(Data shown begins)

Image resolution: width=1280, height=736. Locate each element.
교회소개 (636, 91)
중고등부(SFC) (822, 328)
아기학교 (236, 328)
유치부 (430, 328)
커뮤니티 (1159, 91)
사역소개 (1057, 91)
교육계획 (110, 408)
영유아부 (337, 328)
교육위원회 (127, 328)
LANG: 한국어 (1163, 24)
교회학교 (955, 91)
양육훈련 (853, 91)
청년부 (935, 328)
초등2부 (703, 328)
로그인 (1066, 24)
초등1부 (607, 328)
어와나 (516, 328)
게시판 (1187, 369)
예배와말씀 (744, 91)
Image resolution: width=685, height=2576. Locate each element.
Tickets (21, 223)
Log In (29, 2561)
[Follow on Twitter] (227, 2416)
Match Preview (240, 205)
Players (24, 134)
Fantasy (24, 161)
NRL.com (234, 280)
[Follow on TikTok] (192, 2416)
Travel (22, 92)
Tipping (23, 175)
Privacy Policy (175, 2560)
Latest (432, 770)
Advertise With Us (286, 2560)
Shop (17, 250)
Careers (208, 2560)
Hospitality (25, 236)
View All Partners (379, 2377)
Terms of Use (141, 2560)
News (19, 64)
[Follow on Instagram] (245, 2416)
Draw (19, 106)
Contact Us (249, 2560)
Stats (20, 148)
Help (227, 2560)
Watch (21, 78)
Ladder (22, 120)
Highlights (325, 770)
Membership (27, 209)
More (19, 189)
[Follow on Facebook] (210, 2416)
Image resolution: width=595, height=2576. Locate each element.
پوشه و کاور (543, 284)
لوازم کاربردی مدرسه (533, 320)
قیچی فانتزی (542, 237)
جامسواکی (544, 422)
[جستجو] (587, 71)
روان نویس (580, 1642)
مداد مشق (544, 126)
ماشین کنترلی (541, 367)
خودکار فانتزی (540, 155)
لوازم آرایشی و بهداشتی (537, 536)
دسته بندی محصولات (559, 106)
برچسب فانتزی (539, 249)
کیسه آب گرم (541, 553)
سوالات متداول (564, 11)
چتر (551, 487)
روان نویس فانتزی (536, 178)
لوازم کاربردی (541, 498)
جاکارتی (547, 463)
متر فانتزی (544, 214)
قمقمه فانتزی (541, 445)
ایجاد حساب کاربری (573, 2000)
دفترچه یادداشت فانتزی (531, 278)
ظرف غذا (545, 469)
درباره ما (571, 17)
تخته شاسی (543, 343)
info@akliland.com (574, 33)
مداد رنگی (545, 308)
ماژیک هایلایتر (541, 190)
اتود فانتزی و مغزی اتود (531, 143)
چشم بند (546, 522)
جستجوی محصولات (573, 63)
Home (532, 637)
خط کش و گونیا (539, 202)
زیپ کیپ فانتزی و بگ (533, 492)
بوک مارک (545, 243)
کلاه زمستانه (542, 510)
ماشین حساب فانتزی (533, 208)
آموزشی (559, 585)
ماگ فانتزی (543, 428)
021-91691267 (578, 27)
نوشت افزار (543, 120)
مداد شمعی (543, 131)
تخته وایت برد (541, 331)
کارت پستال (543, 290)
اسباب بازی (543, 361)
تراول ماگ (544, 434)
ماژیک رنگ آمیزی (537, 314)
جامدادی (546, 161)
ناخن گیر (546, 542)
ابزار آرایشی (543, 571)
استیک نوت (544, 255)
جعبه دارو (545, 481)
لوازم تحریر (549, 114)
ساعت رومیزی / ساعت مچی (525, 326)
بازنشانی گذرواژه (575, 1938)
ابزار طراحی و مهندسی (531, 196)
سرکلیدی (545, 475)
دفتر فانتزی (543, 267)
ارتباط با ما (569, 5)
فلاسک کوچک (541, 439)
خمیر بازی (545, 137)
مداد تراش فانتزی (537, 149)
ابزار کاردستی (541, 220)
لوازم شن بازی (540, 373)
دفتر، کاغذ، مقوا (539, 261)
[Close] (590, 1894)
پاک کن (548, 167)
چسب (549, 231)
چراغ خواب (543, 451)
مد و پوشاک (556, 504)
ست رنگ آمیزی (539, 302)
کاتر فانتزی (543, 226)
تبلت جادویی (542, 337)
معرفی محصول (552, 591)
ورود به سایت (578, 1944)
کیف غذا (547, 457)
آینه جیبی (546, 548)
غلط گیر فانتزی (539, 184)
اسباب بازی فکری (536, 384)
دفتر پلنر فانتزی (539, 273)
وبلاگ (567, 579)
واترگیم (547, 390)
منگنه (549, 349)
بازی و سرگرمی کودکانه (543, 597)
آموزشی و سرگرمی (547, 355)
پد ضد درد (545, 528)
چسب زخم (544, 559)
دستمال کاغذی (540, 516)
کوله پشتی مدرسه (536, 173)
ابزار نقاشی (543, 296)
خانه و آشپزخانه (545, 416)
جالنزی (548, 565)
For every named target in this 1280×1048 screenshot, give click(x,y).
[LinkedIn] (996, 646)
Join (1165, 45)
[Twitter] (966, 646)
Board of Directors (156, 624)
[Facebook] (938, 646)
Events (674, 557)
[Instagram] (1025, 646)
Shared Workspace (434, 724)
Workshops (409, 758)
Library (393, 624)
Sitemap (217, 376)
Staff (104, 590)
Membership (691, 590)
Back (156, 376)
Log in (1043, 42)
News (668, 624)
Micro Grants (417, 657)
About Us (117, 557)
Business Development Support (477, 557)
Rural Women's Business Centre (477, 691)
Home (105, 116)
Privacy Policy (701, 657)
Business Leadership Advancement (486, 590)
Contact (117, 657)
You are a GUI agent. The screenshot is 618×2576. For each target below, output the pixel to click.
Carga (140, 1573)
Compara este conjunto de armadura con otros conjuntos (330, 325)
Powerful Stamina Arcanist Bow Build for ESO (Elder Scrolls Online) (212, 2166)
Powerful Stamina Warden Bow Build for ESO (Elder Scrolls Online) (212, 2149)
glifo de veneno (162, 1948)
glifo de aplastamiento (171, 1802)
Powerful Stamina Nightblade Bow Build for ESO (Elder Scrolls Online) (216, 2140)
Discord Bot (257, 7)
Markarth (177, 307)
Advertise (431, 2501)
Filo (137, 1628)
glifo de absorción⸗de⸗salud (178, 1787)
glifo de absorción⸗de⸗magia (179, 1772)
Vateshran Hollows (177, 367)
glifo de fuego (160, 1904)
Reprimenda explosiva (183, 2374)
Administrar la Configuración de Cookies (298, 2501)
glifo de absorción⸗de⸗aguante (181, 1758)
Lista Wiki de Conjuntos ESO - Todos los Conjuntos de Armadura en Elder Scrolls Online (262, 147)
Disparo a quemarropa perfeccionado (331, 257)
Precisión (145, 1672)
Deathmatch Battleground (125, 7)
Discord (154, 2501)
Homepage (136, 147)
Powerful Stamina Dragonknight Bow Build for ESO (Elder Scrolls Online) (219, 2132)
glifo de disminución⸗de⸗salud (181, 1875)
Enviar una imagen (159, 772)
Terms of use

(Data shown ends)

--- Assigned task ---
Set down exactly the lines of the data above, beginning with the line that has "خمیر بازی (545, 137)" and ending with the line that has "Rural Women's Business Centre (477, 691)", and no others.

--- Completed task ---
خمیر بازی (545, 137)
مداد تراش فانتزی (537, 149)
ابزار کاردستی (541, 220)
لوازم شن بازی (540, 373)
دفتر، کاغذ، مقوا (539, 261)
[Close] (590, 1894)
پاک کن (548, 167)
چسب (549, 231)
چراغ خواب (543, 451)
مد و پوشاک (556, 504)
ست رنگ آمیزی (539, 302)
کاتر فانتزی (543, 226)
تبلت جادویی (542, 337)
معرفی محصول (552, 591)
ورود به سایت (578, 1944)
کیف غذا (547, 457)
آینه جیبی (546, 548)
غلط گیر فانتزی (539, 184)
اسباب بازی فکری (536, 384)
دفتر پلنر فانتزی (539, 273)
وبلاگ (567, 579)
واترگیم (547, 390)
منگنه (549, 349)
بازی و سرگرمی کودکانه (543, 597)
آموزشی و سرگرمی (547, 355)
پد ضد درد (545, 528)
چسب زخم (544, 559)
دستمال کاغذی (540, 516)
کوله پشتی مدرسه (536, 173)
ابزار نقاشی (543, 296)
خانه و آشپزخانه (545, 416)
جالنزی (548, 565)
For every named target in this 1280×1048 screenshot, give click(x,y).
[LinkedIn] (996, 646)
Join (1165, 45)
[Twitter] (966, 646)
Board of Directors (156, 624)
[Facebook] (938, 646)
Events (674, 557)
[Instagram] (1025, 646)
Shared Workspace (434, 724)
Workshops (409, 758)
Library (393, 624)
Sitemap (217, 376)
Staff (104, 590)
Membership (691, 590)
Back (156, 376)
Log in (1043, 42)
News (668, 624)
Micro Grants (417, 657)
About Us (117, 557)
Business Development Support (477, 557)
Rural Women's Business Centre (477, 691)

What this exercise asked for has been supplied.